Bala no cérebro fez soldado espanhol ver o mundo ao contrário
A neurociência tem uma grande dívida para com os indivíduos que sofreram ferimentos graves no cérebro, cujas lesões permitiram aos médicos estudar o funcionamento da mente em condições que não poderiam ser recriadas eticamente em laboratórios.
Um exemplo é o caso do paciente M, que começou a ver o mundo. de trás para frente após ter sido baleado na cabeça durante a Guerra Civil Espanhola.
Anteriormente, os neurologistas acreditavam que o cérebro era composto por regiões distintas separadas por limites abruptos com pouca ou nenhuma sobreposição.
No entanto, o dano sensorial do paciente M desafiou essa teoria e permitiu ao médico Justo Gonzalo Rodríguez-Leal elaborar uma nova teoria da dinâmica cerebral.
O paciente M lutou ao lado dos republicanos na Guerra Civil Espanhola e foi baleado na cabeça em um campo de batalha em Levante, Valência, em maio de 1938. Após acordar do coma duas semanas depois, ele não relatou nenhuma visão em seu olho esquerdo e apenas um leve brilho no direito.
Com dois buracos no crânio por onde a bala entrou e saiu, o homem confundiu os médicos ao recuperar a saúde sem precisar de cirurgia ou cuidados especiais.
Rodríguez-Leal observou o paciente M durante as cinco décadas seguintes e descreveu uma série de sintomas altamente desconcertantes.
O homem via tudo multiplicado por três e percebia cores “descoladas” dos objetos.
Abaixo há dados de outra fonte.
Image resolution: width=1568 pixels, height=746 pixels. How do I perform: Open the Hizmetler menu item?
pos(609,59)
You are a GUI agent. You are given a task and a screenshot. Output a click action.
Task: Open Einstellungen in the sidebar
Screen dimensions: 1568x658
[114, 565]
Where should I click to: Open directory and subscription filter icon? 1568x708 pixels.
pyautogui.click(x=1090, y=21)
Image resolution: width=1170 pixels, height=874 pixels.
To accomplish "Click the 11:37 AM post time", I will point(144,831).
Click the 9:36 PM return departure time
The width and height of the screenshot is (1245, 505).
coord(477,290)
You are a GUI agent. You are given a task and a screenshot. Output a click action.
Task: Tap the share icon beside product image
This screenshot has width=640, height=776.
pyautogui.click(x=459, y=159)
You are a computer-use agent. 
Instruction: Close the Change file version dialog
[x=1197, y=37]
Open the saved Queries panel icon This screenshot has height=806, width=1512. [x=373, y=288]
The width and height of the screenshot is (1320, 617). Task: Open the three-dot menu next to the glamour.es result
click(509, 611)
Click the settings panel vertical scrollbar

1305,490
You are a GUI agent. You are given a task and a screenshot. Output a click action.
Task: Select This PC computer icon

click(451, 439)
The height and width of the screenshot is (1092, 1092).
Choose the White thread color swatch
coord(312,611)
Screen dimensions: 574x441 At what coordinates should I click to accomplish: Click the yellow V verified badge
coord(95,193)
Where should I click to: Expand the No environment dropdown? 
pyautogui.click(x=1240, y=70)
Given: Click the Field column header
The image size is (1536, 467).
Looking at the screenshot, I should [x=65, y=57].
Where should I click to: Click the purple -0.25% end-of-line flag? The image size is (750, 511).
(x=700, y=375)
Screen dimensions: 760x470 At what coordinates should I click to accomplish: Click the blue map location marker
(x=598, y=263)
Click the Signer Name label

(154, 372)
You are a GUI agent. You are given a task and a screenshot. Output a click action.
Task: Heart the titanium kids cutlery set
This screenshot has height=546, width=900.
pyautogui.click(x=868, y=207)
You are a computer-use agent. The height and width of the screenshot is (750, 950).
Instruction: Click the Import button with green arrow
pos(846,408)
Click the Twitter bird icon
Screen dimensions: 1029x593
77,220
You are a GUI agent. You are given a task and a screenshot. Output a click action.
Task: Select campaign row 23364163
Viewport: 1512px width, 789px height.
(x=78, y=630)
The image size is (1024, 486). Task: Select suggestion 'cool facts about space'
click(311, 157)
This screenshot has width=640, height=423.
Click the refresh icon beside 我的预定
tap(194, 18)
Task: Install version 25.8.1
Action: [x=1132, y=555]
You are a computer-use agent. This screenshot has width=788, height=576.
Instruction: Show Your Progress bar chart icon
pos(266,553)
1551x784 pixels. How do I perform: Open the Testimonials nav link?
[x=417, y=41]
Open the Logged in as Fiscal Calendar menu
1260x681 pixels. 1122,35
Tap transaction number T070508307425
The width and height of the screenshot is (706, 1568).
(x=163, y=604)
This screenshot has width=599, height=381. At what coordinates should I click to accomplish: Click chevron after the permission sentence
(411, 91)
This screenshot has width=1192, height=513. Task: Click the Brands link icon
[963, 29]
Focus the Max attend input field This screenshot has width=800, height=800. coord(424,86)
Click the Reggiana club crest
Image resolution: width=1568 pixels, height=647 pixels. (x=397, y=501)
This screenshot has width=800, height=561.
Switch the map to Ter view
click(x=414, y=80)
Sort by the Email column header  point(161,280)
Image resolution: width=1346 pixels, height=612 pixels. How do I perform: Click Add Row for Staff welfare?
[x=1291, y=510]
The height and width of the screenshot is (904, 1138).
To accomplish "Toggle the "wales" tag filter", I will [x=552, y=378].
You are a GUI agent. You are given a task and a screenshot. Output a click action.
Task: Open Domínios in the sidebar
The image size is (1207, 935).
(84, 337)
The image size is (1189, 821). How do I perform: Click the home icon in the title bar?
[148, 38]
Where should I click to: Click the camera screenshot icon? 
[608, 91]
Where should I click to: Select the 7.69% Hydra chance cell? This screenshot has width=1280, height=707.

O mais incomum de tudo é que o paciente M via tudo como se tivesse sido invertido, incluindo homens trabalhando de cabeça para baixo em um andaime.
Essa mudança sensorial também afetou o sentido do som e do toque do paciente, processados por seu cérebro como se tivessem origem no lado oposto de seu corpo. Apesar dessas anomalias, o homem levou uma vida normal graças ao desenvolvimento inconsciente de estratégias de enfrentamento, como atenção seletiva a estímulos intensos.
Rodríguez-Leal sugere em seu livro, Cerebral Dynamics, que a bala parece ter impactado a região parieto-occipital esquerda do cérebro do paciente M.
Observando as consequências dessa lesão, ele postulou que o cérebro poderia não estar dividido em regiões distintas, mas sim organizado em gradientes que se espalham por todo o córtex, com diferentes regiões separadas por transições graduais.
A identidade do paciente M nunca foi revelada, mas sua filha, Isabel Gonzalo, explicou em uma entrevista ao El Pais que ele viveu uma vida longa e saudável, falecendo no final dos anos 1990.
Apesar de ter vivido por 60 anos em um mundo de trás para frente, o ex-soldado aparentemente não se preocupou com sua condição peculiar. Mais importante, o cérebro invertido do paciente M ajudou a revolucionar a neurociência.